Ho trovato un giocattolo da quando ero piccolo, piccolo

 

          Questo weekend l’ho passato dai miei nonni. Poiché fuori pioveva, sono andato in cantina a trovare qualcosa per divertirmi. Se nient’altro, aiuterò mio nonno a fare un po’ di ordine laggiù. Quando sono entrato, la prima cosa che ho visto era una grande scatola che stava nel centro della stanza. Curioso, l’ho aperta. Dentro c’erano tanti giocattoli da un tempo quando ero piccolo. Mi hanno riportato indietro, nell’infanzia, ed ero molto contento di trovare, prima di tutto una piccola scimmia di felpa che il nonno mi aveva portato dall’Italia quando avevo solo tre anni. La scimmia era di tutti i colori, e dentro c’erano i palloncini che mi piacevano tanto, perché, mentre giocavo, essi acciottolavano. La scimmia non era un giocattolo qualsiasi, era un vero amico. La portavo sempre con me.

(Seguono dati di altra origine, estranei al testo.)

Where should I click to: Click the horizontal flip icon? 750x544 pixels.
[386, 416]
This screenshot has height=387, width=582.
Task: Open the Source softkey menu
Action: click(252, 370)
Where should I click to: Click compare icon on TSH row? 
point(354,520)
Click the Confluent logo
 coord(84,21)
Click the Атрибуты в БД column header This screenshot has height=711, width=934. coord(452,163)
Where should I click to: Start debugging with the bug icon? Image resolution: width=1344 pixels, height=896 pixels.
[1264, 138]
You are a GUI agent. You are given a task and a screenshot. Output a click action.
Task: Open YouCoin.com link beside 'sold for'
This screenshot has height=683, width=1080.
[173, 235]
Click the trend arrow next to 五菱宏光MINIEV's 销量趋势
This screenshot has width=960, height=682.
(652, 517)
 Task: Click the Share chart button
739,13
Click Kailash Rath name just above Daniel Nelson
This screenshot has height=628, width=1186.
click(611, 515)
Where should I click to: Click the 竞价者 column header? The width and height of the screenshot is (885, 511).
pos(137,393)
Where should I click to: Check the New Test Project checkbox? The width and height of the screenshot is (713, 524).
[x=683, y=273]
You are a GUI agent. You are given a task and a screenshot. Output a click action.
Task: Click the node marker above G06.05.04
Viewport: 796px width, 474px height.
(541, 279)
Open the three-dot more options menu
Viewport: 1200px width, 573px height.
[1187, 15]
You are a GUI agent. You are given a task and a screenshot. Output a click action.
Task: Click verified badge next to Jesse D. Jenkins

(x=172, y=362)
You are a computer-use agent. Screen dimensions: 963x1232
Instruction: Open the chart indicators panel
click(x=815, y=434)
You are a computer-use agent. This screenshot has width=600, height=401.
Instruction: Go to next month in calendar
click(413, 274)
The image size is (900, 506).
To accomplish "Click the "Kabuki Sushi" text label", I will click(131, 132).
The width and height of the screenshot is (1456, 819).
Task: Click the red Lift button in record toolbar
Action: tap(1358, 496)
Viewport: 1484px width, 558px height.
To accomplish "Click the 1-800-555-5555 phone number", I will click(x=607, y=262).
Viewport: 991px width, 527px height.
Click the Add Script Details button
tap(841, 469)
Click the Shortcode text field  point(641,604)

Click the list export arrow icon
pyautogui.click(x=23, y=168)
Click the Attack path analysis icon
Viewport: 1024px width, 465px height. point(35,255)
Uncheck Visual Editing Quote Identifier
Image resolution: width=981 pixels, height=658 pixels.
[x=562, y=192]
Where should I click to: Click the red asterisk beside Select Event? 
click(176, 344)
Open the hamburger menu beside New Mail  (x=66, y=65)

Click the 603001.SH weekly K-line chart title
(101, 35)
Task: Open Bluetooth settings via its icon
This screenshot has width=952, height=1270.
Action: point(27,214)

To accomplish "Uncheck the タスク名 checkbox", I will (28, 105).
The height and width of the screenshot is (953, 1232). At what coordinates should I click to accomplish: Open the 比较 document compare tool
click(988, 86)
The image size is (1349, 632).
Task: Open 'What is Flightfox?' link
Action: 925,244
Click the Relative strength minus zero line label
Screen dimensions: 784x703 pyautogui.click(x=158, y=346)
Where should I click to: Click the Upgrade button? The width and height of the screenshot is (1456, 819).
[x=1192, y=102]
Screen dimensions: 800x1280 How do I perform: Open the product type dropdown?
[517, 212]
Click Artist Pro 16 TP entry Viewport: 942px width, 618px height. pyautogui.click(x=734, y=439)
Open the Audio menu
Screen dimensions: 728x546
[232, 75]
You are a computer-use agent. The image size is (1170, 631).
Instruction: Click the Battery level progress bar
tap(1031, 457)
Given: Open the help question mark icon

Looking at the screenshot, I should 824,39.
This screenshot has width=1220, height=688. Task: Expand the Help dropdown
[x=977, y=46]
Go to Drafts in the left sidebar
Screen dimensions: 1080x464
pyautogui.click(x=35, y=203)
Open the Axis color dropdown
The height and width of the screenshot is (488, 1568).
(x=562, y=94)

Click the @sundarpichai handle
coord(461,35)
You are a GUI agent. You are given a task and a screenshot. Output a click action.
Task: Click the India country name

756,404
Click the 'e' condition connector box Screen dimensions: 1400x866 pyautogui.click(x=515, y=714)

Quando ero triste o arrabbiato, mi ritiravo in un angolo e giocando con lei, subito dimenticavo del tutto. Spesso anche, nei miei giochi, io ero un veterinario e lei il mio malato paziente. La curavo e dondolavo come se fosse un vero animale .Di notte, dormivamo nello stesso letto. Per lei mia nonna ha fatto un cuscinetto e così noi due, stanchi dal gioco, ci addormentavamo e viaggiavamo nel mondo dei sogni.

          E’ strano come un giocattolo, una cosa senza vero valore puà essere così importante e aver tale influenza sulla vita. In un solo momento, quella scimmia mi ha fatto tornare nei giorni spensierati, mentre ancora non andavo a scuola e non avevo tanti impegni. Ho deciso di portarla a casa con me e di metterla nella mia camera, perché è un vero ricordo del più bel periodo della mia vita.